The growing legislative push is leading to an increase in Europe's biojet production. UK company Velocys is developing Europe's first waste-to-SAF facility, Netherlands-based biojet producer SkyNRG is developing a 100,000 t/yr aviation fuel plant at Delfzijl, and Finland's St1 will commission a 200,000 t/yr biorefinery in Gothenburg, producing HVO and biojet, at the end of 2021.

Finland's Neste — Europe's largest SAF producer, with 100,000 t/yr from its Porvoo refinery — plans to produce 1mn t/yr from 2022 at a refinery in Singapore that is under construction, and 450,000 t/yr at a proposed facility in Rotterdam from 2023.

Several European refiners have moved to accelerate a switch to biofuels production in light of prospects for a swift energy transition and because of weaker refining margins for transport fuels arising from the pandemic. Such moves are given added urgency by fierce competition from newer, lower-cost refineries in the Middle East and Asia-Pacific.
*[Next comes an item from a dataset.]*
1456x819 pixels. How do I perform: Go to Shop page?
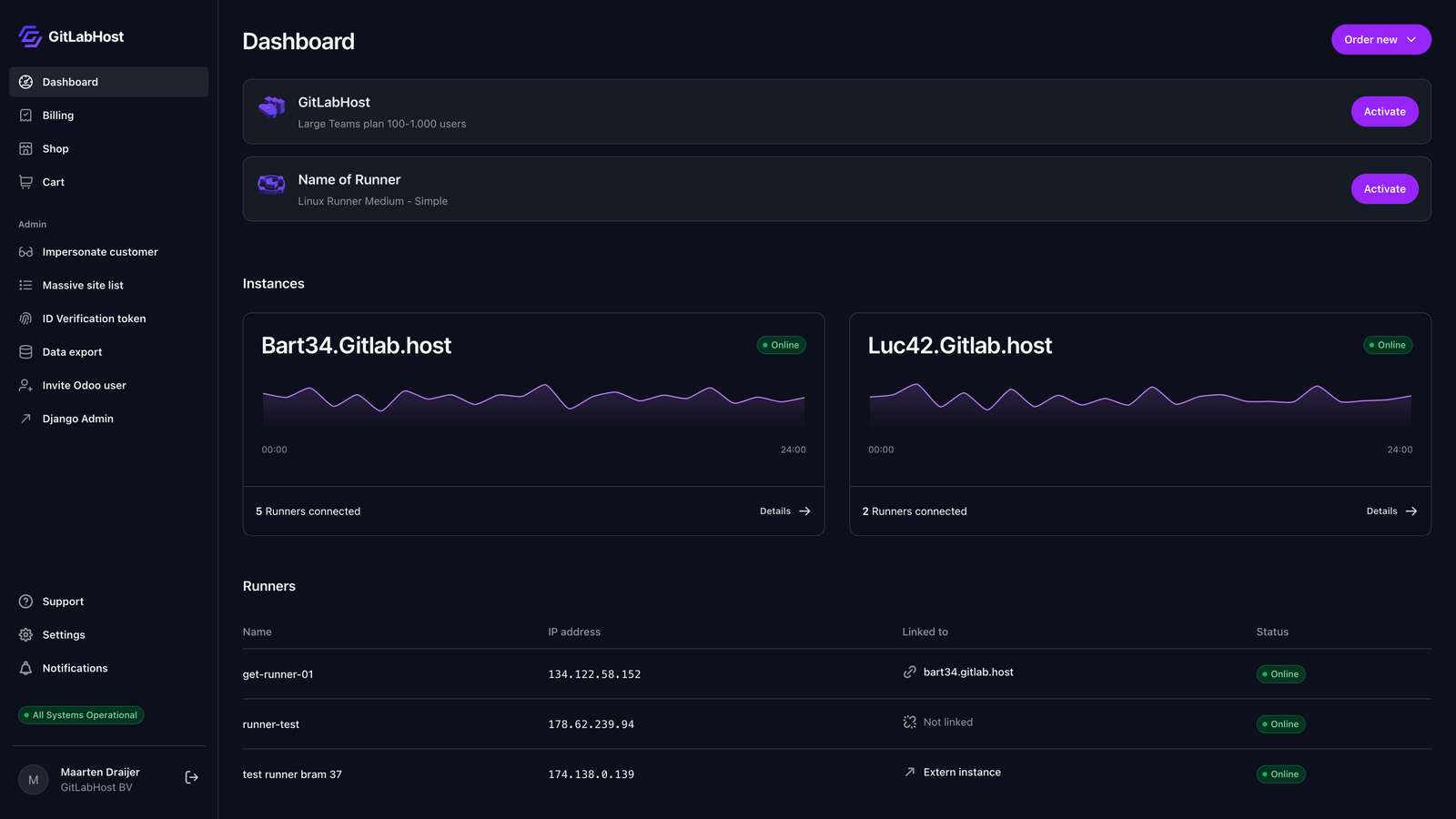click(56, 148)
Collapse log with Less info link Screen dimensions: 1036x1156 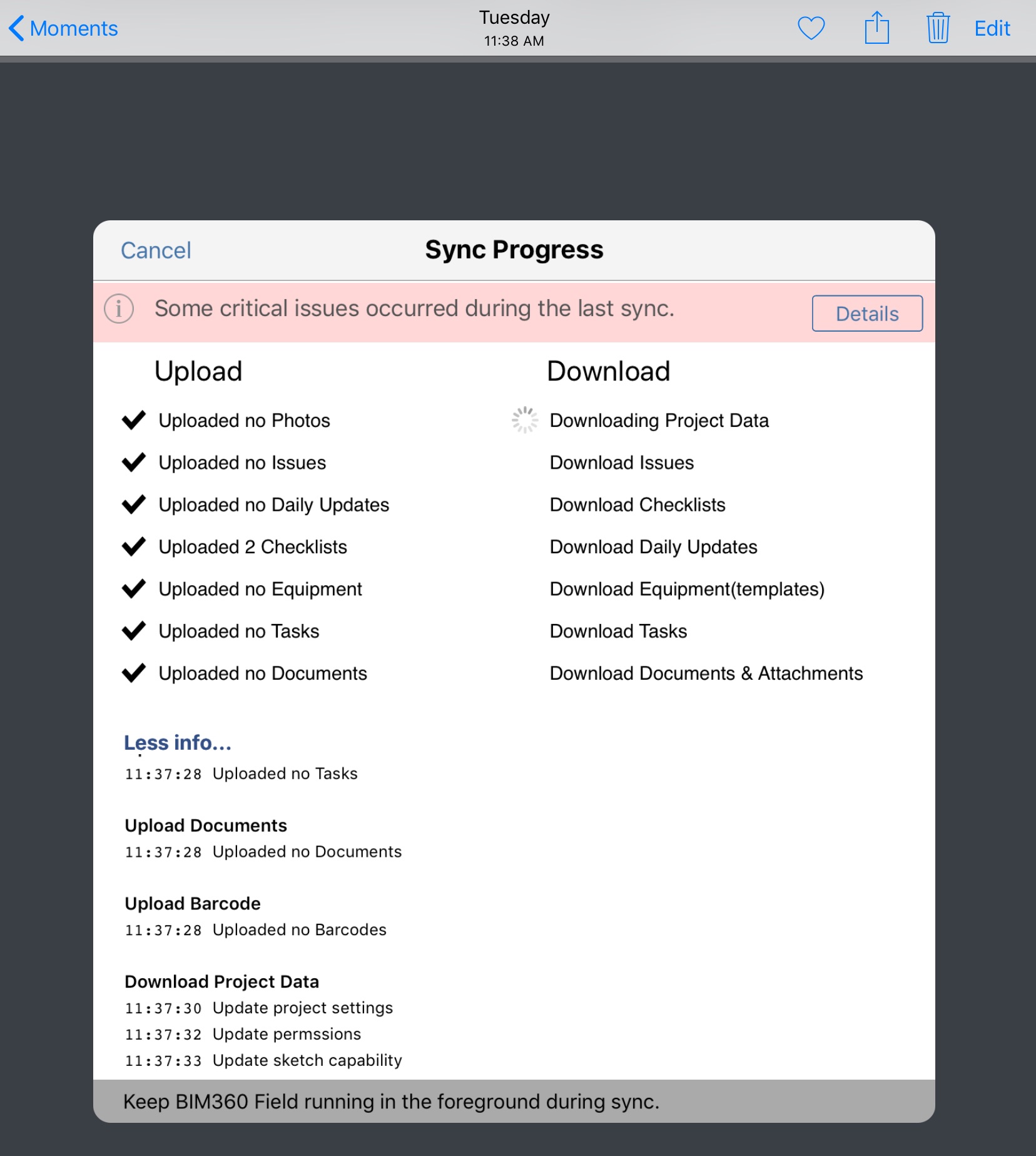point(178,742)
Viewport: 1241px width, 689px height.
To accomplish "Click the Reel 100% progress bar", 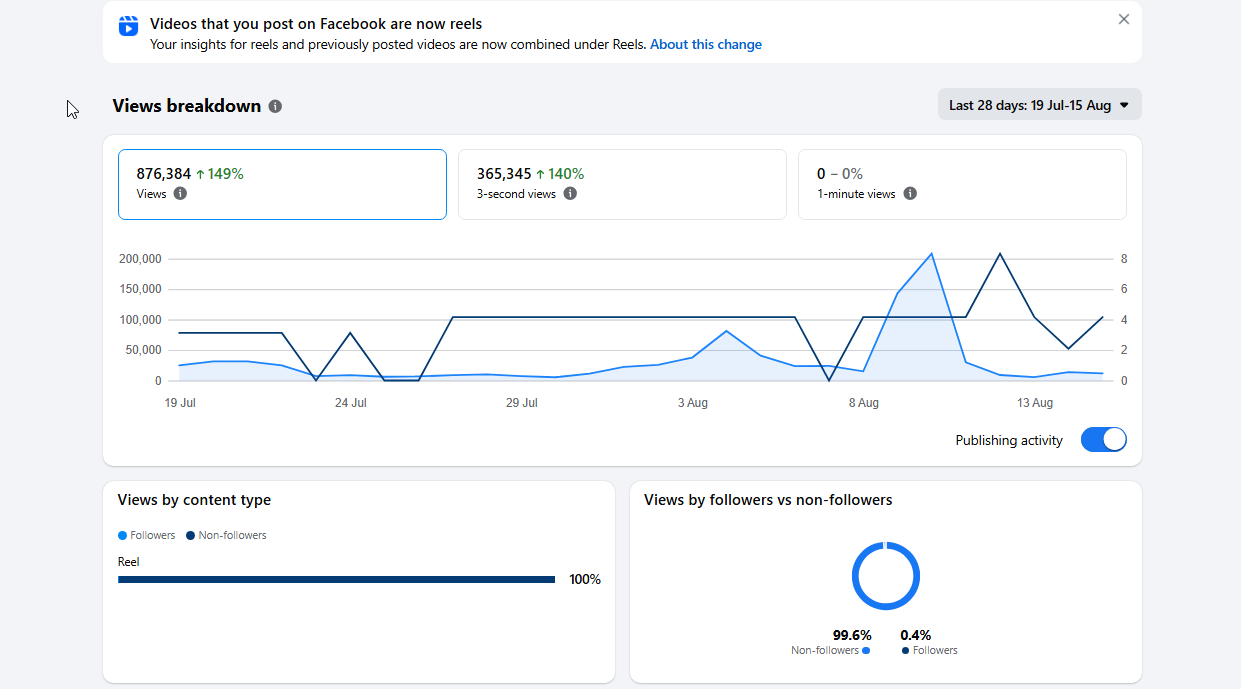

Total last week said it will convert its 93,000 b/d Grandpuits refinery near Paris into a biorefinery capable of producing up to 170,000 t/yr of biojet from 2024. Swedish refiner Preem will focus on renewable diesel and jet fuel production at its Gothenburg and Lysekil refineries, after cancelling plans to install a new residue hydrocracker at the latter. BP wants to reduce refinery throughput globally from 1.5mn b/d to around 1.2mn b/d by 2030 as it ramps up its renewables and power business. And Spain's Repsol will decarbonise its 240,000 b/d Bilbao refinery, to include a net-zero emissions synthetic fuels plant that will use CO2 from the refinery along with green hydrogen generated from renewable energy.

Increased biojet availability in Europe could reduce prices, which would be necessary to promote uptake. Argus assessed UCO-based SAF (HEFA-SPK) at $2,120.99/t at the end of last week, a $1,803.99/t premium to conventional jet fuel as of 30 September.

But all this will be broadly dependent on the return of travel demand when and if pandemic-related restrictions lift. And this is unlikely to be soon. The International Air Transport Association (Iata) this week revised its traffic forecast for 2020 to a fall of 66pc in revenue passenger kilometres (RPKs), reflecting a "weaker-than-expected recovery", down from its previous estimate of a 63pc year on year drop.